“What do engineers really do?” – it’s a question I’ve often struggled with, despite countless lectures, design projects, guest talks and industry visits. The answer is elusive because, in the most literal sense, engineers do everything. Yes, we do plenty of maths but we’re also leaders, whether of a small, dynamic team or a global organisation. We cure diseases. We empower disadvantaged communities to solve their own problems. We create objects of beauty with the stroke of a pen or the click of a mouse. We make things with our bare hands. We harvest energy from the breath of the wind and the glint of the sun. We build machines that perceive and reason, forcing us to question the human mind.
Given all this diversity, why assign a single label to ‘engineers’ in the first place? To me, the unifying factor is optimism. Optimism that the world of tomorrow can be happier, healthier, fairer and yet more ambitious than the world of today, and that the way to get there is not by empty talk and posturing, but by tangible action. To flagrantly invert the immortal line from Dead Poets Society…
“Engineering is not merely a noble pursuit, necessary to sustain life; it encapsulates almost completely the essence of life. The verses that engineers contribute to the play of life tell the most dramatic and enduring stories of human history”
- The architectural embodiment of culture through the ages, from Giza to Dubai via Paris and Manhattan;
- The factories of the industrial revolution, which built the modern world;
- The transportation systems that allow us to experience the joy and awe of travel;
- The tools of communication and dissemination, from Gutenberg’s printing press to the social media platforms that chronicle and influence nearly three billion lives today.
Not to diss poets or anything, but find me a limerick that has been so seismic.
The student society I’m part of, Engineers Without Borders, seeks to communicate this message of optimism, not least with our Engenius podcast series. Founded and run by students here at the University of Bristol, Engenius explores the future, by interviewing the pioneering engineers, scientists, entrepreneurs and innovators of today. We discuss their motivations and the impact their work has on our lives and on our planet.

*Data supplied:*
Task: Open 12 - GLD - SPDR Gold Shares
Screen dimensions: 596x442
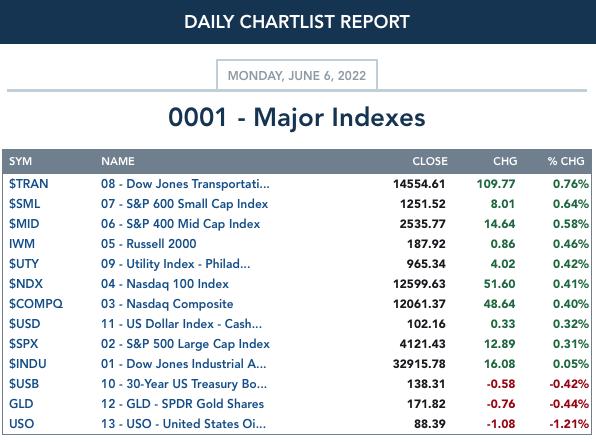Action: point(182,404)
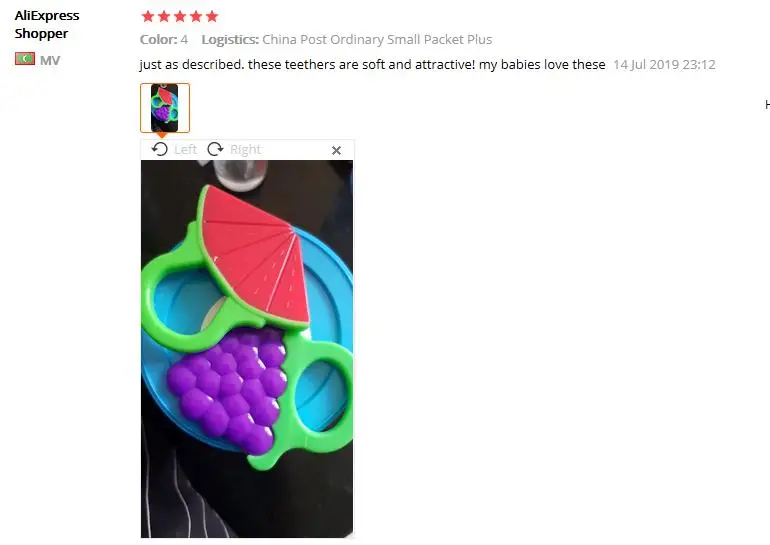Click the second red star of the rating
The height and width of the screenshot is (545, 770).
coord(164,17)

*What to work on:*
**1.** In the essay on what engineers do, above, rewrite the paragraph that begins "“What do engineers really do?”" as a short bulleted list, keeping its main facts.
**2.** Carry on the essay on what engineers do, starting right after its final sentence.

*Response list:*
**1.**
- The writer has long found it hard to say what engineers really do, despite lectures, design projects, guest talks and industry visits.
- The answer is elusive because engineers, literally, do everything.
- Beyond plenty of maths, engineers:
  - lead, from small teams to global organizations
  - cure diseases
  - help disadvantaged communities solve their own problems
  - create beautiful objects with a pen or a mouse
  - make things by hand
  - harvest energy from wind and sun
  - build machines that perceive and reason, which makes us question the human mind

**2.**
We target an audience that really needs to hear these stories: school and sixth-form students who are deciding how to continue their education or vocational training. We unequivocally wish to appeal to all such people, regardless of social background, ethnicity, gender and religion. Whatever their skills and interests, our principal aim is to inspire young people into a career in engineering, where they may tackle the most pressing global challenges of today and build the optimistic world of tomorrow. That said, we believe our episodes can be valuable and inspiring to people at any stage of life.
It probably won’t surprise you to learn that our guests to date have come from extremely varied backgrounds. They include:-
- Andrew Lamb, global innovation lead at Field Ready, an organisation which uses advanced manufacturing technologies like 3D printing to bring lifesaving supplies on-demand to disaster relief zones.
- Ruth Bourne, a truly inspirational lady who operated mechanical ‘bombe’ computers at the Bletchley Park code-breaking centre during World War II, working alongside Alan Turing to crack the Enigma cypher and turn the tide of the war.
- Nicola Grahamslaw, the engineer responsible for preserving Brunel’s SS Great Britain.
- Ian Tansley, founder and CTO of Sure Chill, who told us about his unique refrigeration system with the potential to revolutionise food and pharmaceutical supply in developing countries and touch many millions of lives.
Our conversations uncover the human beings behind the work – their dreams, motivations and philosophies – all of which is so crucial, yet so often lost in discussions of science and technology.
You may spot that half of our interviewees are women. Brilliant, talented female engineers have always deserved recognition on an equal footing with their male colleagues and, finally, their potential is being realised. Gone are the days when engineering was the preserve of a single demographic. In an uncertain world with countless social challenges and a looming climate emergency, the stakes are simply too high for it to be anything but inclusive.